Поутру рано выехали из Немецких ворот Галича несколько вершников, рванули намётом по дороге на Люблин. Вослед им долго кружили снежные вихри.
Глава 20
Боярин Нестор Бориславич с грамотой киевского князя прибыл в Галич спустя несколько дней. Как ранее старший брат Пётр, стоял он перед князем и боярами в той же палате, читал, разворачивая, свиток с золотой Изяславовой печатью:
«Что отца твоего Бог судил, то оставляю на Его волю святую. Что ты отцом меня нарицаешь и обещаешь быть в моей воле, оное нам, а тем паче тебе, весьма полезно, и я тебе мою любовь точно так же обещаю и о том прилежать буду, чтоб тебя никто не обидел. А кроме того, помогать тебе против твоих неприятелей хочу, чтобы твоя область расширялась и множилась. Только ты возврати мне города мои, которые отец твой неправо взял и, несмотря на клятвенное обещание, удержал. Ты же ведаешь и видишь, что Бог всякие неправды наказывает, и не захочешь тому греху участником, а пролитию крови христианской причиной быть».
Так писал киевский князь Изяслав. Слова Ярославовы принимал, но городки требовал и грозил ратью.
– Подумать мы должны, – выслушав посланца, объявил Ярослав и отпустил Нестора.
Надолго запомнил молодой князь то свещание в палате.
– Мыслю я, бояре, мир творить надо. Отдать придётся города Изяславу, – предложил Ярослав.
Что тут началось! Один за другим повскакивали ближние Владимирковы мужи с лавок.
– Да как же се! Да ты что, княже! – заорал яростно Домажир. – Да сии городки – наши! Отец твой сколь пота за них пролил, а ты отдать хочешь! Не бывать тому!
– Не бывать! – вторил ему пепельноволосый Щепан.
– Укажем киевскому князю место его! – кричал Лях. – Отгоним его ратников к Киеву, пущай к нам боле не суётся!
– Ко князю Юрью послов снарядим!
– С ляхами уговоримся!
– Ромейский базилевс болгар и сербов на подмогу нам пришлёт!
– Нечего нам бояться Изяслава!
Почти все бояре решительно воспротивились отдаче погорынских городов и Бужска.
Когда мало-помалу крики в палате утихли, за всех высказался воевода Серослав.
– Не хотим мы, бояре галицкие, князю своему урона нанести. Но будем его, не щадя живота[159]
своего, защищать, покуда Бог нам позволит. Но к рати с Изяславом подготовиться надо. Потому, княже, вели тотчас посла киевского звать. Ответим ему, что съехаться надобно и о городках тех перетолковать.
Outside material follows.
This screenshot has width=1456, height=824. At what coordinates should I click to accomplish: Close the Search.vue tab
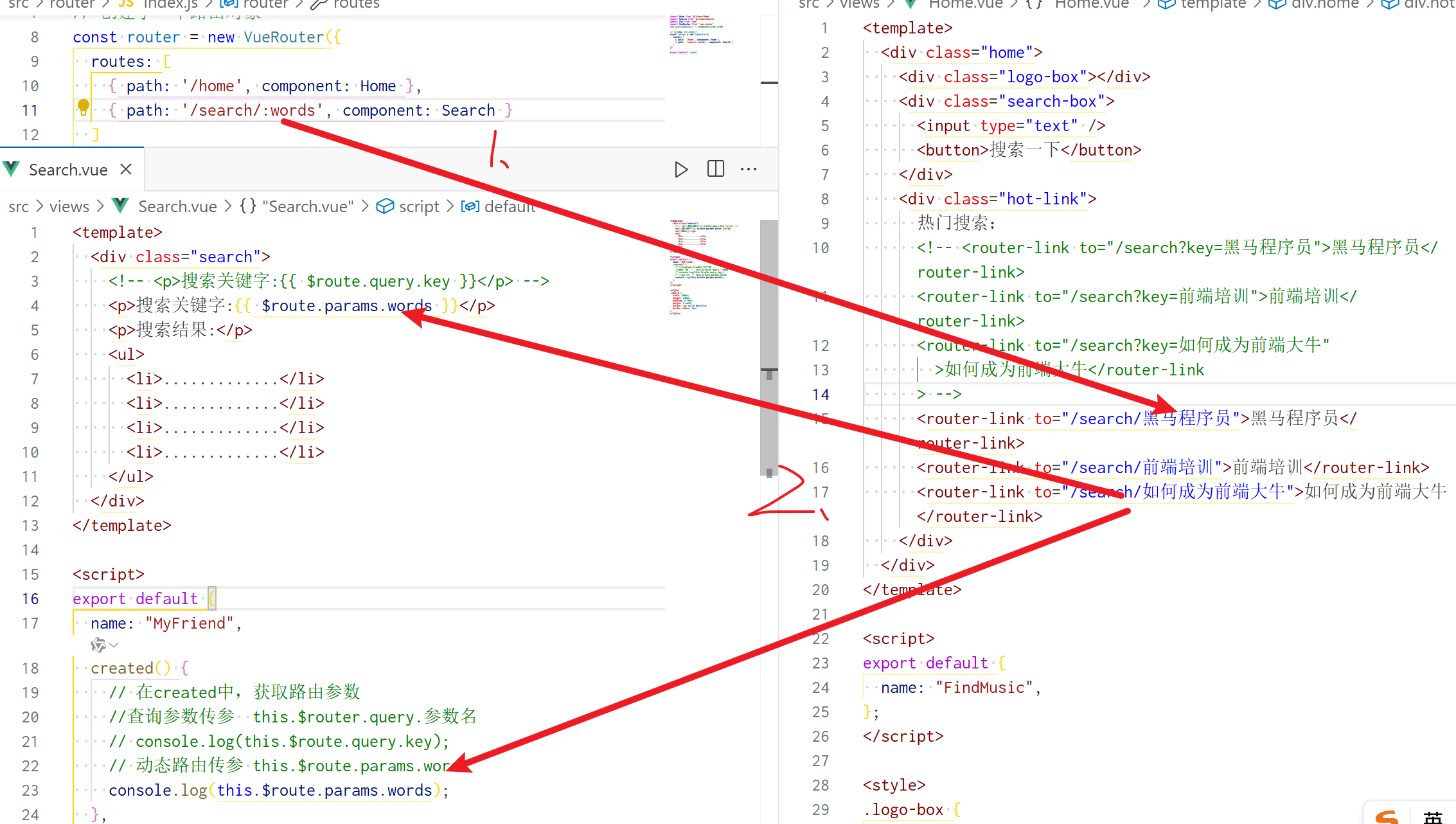[126, 169]
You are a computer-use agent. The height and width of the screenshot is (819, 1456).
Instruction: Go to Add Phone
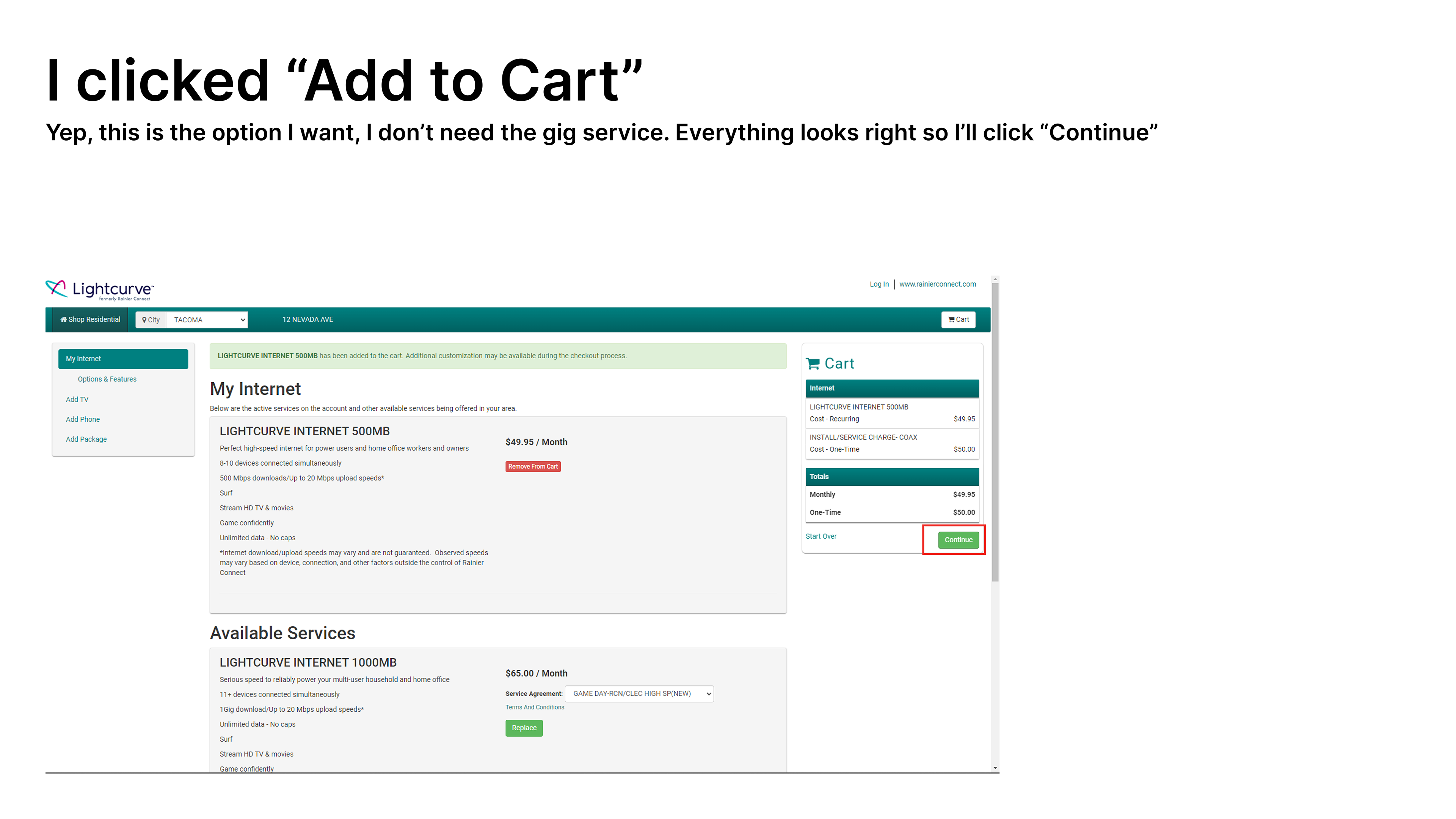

Тогда, мол, и договор о них учиним.Дружно поддержали Серослава бояре. Ярослав, чувствуя своё бессилие перед этими крикунами, своё безвластие, свою малость, прикусил уста. Хотелось убежать из этой палаты, пасть ниц перед иконой Богородицы, плакать, умолять. С трудом уняв овладевшее им отчаяние, молодой князь спокойно заметил Серославу:
– Да ведь, воевода, не дурак Изяслав. Уразумеет, что мы токмо время тянем.
– Ну и пущай! Рать, дак рать! – завопил, потрясая кулаком, Домажир.
Снова шум прокатился по палате, снова враз закричали, замахали руками бояре. Пришлось Ярославу подчиниться их воле.
После он вызвал к себе Избигнева, они долго сидели в утлом покое, где обычно обмысливал тайные дела свои покойный князь Владимирко. Князь говорил:
– Обо всём, что на свещаньи было, приятелю своему Нестору расскажи. Ничего от него не утаивай. Пусть Изяслав знает, что я рати не хочу. Пусть поймёт такожде, кто его враги истинные.
– Что же, княже, выходит, война опять? – Избигнев горестно разводил руками.
– Получается, так. Мало у меня покуда власти в Галиче, не перекричать старых отцовых ближников. Вот ежели бы Изяслав в этом помог.
– Не всё здесь столь просто, князь. Кое-что я проведал. Домажир и его сын сносились с братом Изяславовым, Святополком. Обещали ему галицкий стол, если оставят Ивана Домажирича посадником в Шумске и ещё другие волости на Погорине дадут. Вот потому князь Святополк Семьюнку и отпустил. Не захотел лишний раз с галичанами ссориться.
– Вот как! – Ярослав вскочил. – Что ж, тотчас велю Домажира схватить и под стражу!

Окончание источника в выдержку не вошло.